Exercise requirements:
Return all the entries below exactly as they were given.

(Stored items)
☆ ☆ ☆ ☆ ☆ ☆ ☆
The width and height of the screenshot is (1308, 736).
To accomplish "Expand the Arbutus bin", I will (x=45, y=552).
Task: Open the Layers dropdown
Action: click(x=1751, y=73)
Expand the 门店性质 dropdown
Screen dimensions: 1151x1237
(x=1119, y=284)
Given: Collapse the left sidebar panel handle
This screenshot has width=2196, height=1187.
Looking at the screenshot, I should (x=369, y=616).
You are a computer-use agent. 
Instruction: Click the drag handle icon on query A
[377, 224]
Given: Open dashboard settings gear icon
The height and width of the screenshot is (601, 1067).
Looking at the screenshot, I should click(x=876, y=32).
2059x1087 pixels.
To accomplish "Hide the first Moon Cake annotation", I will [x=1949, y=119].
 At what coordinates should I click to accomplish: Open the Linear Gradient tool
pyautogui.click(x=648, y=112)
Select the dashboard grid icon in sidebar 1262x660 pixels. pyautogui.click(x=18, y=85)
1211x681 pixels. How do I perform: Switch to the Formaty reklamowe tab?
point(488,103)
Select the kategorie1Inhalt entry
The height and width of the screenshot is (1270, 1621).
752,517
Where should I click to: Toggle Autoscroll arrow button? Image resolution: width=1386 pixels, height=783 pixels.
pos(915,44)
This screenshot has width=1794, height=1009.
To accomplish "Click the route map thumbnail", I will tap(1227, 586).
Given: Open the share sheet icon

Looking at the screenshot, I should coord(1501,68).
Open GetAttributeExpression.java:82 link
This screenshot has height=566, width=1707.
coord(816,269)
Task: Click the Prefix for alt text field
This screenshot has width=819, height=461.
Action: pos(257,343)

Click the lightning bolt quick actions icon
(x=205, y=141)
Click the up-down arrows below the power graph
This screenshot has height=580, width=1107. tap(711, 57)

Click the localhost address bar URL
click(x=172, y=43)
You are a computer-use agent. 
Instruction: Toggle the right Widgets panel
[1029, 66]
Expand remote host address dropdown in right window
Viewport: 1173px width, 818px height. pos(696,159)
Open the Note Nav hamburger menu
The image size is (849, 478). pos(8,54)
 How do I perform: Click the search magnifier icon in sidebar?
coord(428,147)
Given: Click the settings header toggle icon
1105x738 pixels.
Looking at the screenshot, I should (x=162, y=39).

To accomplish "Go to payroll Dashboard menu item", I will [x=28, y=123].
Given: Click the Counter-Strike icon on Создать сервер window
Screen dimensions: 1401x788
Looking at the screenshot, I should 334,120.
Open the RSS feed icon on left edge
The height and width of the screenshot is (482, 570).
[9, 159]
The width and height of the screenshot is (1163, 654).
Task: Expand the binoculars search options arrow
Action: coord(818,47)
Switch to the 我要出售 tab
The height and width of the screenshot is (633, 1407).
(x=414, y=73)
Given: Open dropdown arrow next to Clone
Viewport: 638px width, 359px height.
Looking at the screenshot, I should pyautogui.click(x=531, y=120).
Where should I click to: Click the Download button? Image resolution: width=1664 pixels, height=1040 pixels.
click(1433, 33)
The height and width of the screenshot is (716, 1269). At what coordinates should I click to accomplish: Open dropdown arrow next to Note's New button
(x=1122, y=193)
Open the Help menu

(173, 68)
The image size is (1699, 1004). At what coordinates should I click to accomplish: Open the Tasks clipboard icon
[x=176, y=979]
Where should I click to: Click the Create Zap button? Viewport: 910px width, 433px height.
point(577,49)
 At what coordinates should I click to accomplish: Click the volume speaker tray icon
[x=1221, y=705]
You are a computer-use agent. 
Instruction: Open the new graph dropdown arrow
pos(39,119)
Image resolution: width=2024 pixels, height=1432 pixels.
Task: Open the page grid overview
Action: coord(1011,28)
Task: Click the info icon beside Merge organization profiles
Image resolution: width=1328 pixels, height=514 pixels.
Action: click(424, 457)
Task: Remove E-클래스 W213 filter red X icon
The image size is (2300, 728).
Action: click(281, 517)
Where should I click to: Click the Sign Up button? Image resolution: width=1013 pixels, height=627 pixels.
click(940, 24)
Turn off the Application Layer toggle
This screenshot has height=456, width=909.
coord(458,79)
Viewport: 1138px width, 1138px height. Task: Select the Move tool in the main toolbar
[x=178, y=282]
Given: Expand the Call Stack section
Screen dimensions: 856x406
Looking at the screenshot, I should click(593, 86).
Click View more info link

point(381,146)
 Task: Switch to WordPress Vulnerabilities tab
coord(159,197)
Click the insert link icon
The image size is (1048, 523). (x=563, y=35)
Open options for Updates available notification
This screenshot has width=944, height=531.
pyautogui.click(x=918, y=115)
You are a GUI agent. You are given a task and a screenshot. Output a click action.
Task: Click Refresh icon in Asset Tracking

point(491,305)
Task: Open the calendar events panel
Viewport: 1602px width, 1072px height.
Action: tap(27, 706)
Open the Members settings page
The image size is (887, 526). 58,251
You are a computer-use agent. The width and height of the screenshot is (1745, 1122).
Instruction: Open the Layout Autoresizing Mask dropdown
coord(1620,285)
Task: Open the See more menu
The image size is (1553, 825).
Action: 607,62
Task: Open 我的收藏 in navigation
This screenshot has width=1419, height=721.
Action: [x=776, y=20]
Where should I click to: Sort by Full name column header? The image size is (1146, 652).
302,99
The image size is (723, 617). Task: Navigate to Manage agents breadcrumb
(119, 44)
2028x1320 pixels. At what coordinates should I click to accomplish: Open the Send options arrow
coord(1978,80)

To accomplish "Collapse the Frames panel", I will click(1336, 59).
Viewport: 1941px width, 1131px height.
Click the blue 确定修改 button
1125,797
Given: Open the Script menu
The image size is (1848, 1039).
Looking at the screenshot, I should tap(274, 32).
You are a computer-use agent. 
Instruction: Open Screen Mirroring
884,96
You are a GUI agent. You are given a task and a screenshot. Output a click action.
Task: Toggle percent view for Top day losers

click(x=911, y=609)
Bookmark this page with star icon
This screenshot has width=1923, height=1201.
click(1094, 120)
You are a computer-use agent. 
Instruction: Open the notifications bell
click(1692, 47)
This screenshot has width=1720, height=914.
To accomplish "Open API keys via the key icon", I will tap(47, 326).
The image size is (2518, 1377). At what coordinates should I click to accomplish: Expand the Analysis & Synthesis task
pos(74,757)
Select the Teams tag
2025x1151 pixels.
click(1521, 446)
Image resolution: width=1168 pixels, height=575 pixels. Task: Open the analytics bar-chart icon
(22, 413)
☆ ☆ ☆ ☆ ☆ ☆ ☆
The completed task:
The width and height of the screenshot is (1308, 736).
To accomplish "Expand the Arbutus bin", I will (x=45, y=552).
Task: Open the Layers dropdown
Action: click(x=1751, y=73)
Expand the 门店性质 dropdown
Screen dimensions: 1151x1237
(x=1119, y=284)
Given: Collapse the left sidebar panel handle
This screenshot has width=2196, height=1187.
Looking at the screenshot, I should (x=369, y=616).
You are a computer-use agent. 
Instruction: Click the drag handle icon on query A
[377, 224]
Given: Open dashboard settings gear icon
The height and width of the screenshot is (601, 1067).
Looking at the screenshot, I should click(x=876, y=32).
2059x1087 pixels.
To accomplish "Hide the first Moon Cake annotation", I will [x=1949, y=119].
 At what coordinates should I click to accomplish: Open the Linear Gradient tool
pyautogui.click(x=648, y=112)
Select the dashboard grid icon in sidebar 1262x660 pixels. pyautogui.click(x=18, y=85)
1211x681 pixels. How do I perform: Switch to the Formaty reklamowe tab?
point(488,103)
Select the kategorie1Inhalt entry
The height and width of the screenshot is (1270, 1621).
752,517
Where should I click to: Toggle Autoscroll arrow button? Image resolution: width=1386 pixels, height=783 pixels.
pos(915,44)
This screenshot has width=1794, height=1009.
To accomplish "Click the route map thumbnail", I will tap(1227, 586).
Given: Open the share sheet icon

Looking at the screenshot, I should coord(1501,68).
Open GetAttributeExpression.java:82 link
This screenshot has height=566, width=1707.
coord(816,269)
Task: Click the Prefix for alt text field
This screenshot has width=819, height=461.
Action: pos(257,343)

Click the lightning bolt quick actions icon
(x=205, y=141)
Click the up-down arrows below the power graph
This screenshot has height=580, width=1107. tap(711, 57)

Click the localhost address bar URL
click(x=172, y=43)
You are a computer-use agent. 
Instruction: Toggle the right Widgets panel
[1029, 66]
Expand remote host address dropdown in right window
Viewport: 1173px width, 818px height. pos(696,159)
Open the Note Nav hamburger menu
The image size is (849, 478). pos(8,54)
 How do I perform: Click the search magnifier icon in sidebar?
coord(428,147)
Given: Click the settings header toggle icon
1105x738 pixels.
Looking at the screenshot, I should (x=162, y=39).

To accomplish "Go to payroll Dashboard menu item", I will [x=28, y=123].
Given: Click the Counter-Strike icon on Создать сервер window
Screen dimensions: 1401x788
Looking at the screenshot, I should 334,120.
Open the RSS feed icon on left edge
The height and width of the screenshot is (482, 570).
[9, 159]
The width and height of the screenshot is (1163, 654).
Task: Expand the binoculars search options arrow
Action: coord(818,47)
Switch to the 我要出售 tab
The height and width of the screenshot is (633, 1407).
(x=414, y=73)
Given: Open dropdown arrow next to Clone
Viewport: 638px width, 359px height.
Looking at the screenshot, I should pyautogui.click(x=531, y=120).
Where should I click to: Click the Download button? Image resolution: width=1664 pixels, height=1040 pixels.
click(1433, 33)
The height and width of the screenshot is (716, 1269). At what coordinates should I click to accomplish: Open dropdown arrow next to Note's New button
(x=1122, y=193)
Open the Help menu

(173, 68)
The image size is (1699, 1004). At what coordinates should I click to accomplish: Open the Tasks clipboard icon
[x=176, y=979]
Where should I click to: Click the Create Zap button? Viewport: 910px width, 433px height.
point(577,49)
 At what coordinates should I click to accomplish: Click the volume speaker tray icon
[x=1221, y=705]
You are a computer-use agent. 
Instruction: Open the new graph dropdown arrow
pos(39,119)
Image resolution: width=2024 pixels, height=1432 pixels.
Task: Open the page grid overview
Action: coord(1011,28)
Task: Click the info icon beside Merge organization profiles
Image resolution: width=1328 pixels, height=514 pixels.
Action: click(424, 457)
Task: Remove E-클래스 W213 filter red X icon
The image size is (2300, 728).
Action: click(281, 517)
Where should I click to: Click the Sign Up button? Image resolution: width=1013 pixels, height=627 pixels.
click(940, 24)
Turn off the Application Layer toggle
This screenshot has height=456, width=909.
coord(458,79)
Viewport: 1138px width, 1138px height. Task: Select the Move tool in the main toolbar
[x=178, y=282]
Given: Expand the Call Stack section
Screen dimensions: 856x406
Looking at the screenshot, I should click(593, 86).
Click View more info link

point(381,146)
 Task: Switch to WordPress Vulnerabilities tab
coord(159,197)
Click the insert link icon
The image size is (1048, 523). (x=563, y=35)
Open options for Updates available notification
This screenshot has width=944, height=531.
pyautogui.click(x=918, y=115)
You are a GUI agent. You are given a task and a screenshot. Output a click action.
Task: Click Refresh icon in Asset Tracking

point(491,305)
Task: Open the calendar events panel
Viewport: 1602px width, 1072px height.
Action: tap(27, 706)
Open the Members settings page
The image size is (887, 526). 58,251
You are a computer-use agent. The width and height of the screenshot is (1745, 1122).
Instruction: Open the Layout Autoresizing Mask dropdown
coord(1620,285)
Task: Open the See more menu
The image size is (1553, 825).
Action: 607,62
Task: Open 我的收藏 in navigation
This screenshot has width=1419, height=721.
Action: [x=776, y=20]
Where should I click to: Sort by Full name column header? The image size is (1146, 652).
302,99
The image size is (723, 617). Task: Navigate to Manage agents breadcrumb
(119, 44)
2028x1320 pixels. At what coordinates should I click to accomplish: Open the Send options arrow
coord(1978,80)

To accomplish "Collapse the Frames panel", I will click(1336, 59).
Viewport: 1941px width, 1131px height.
Click the blue 确定修改 button
1125,797
Given: Open the Script menu
The image size is (1848, 1039).
Looking at the screenshot, I should tap(274, 32).
You are a computer-use agent. 
Instruction: Open Screen Mirroring
884,96
You are a GUI agent. You are given a task and a screenshot. Output a click action.
Task: Toggle percent view for Top day losers

click(x=911, y=609)
Bookmark this page with star icon
This screenshot has width=1923, height=1201.
click(1094, 120)
You are a computer-use agent. 
Instruction: Open the notifications bell
click(1692, 47)
This screenshot has width=1720, height=914.
To accomplish "Open API keys via the key icon", I will tap(47, 326).
The image size is (2518, 1377). At what coordinates should I click to accomplish: Expand the Analysis & Synthesis task
pos(74,757)
Select the Teams tag
2025x1151 pixels.
click(1521, 446)
Image resolution: width=1168 pixels, height=575 pixels. Task: Open the analytics bar-chart icon
(22, 413)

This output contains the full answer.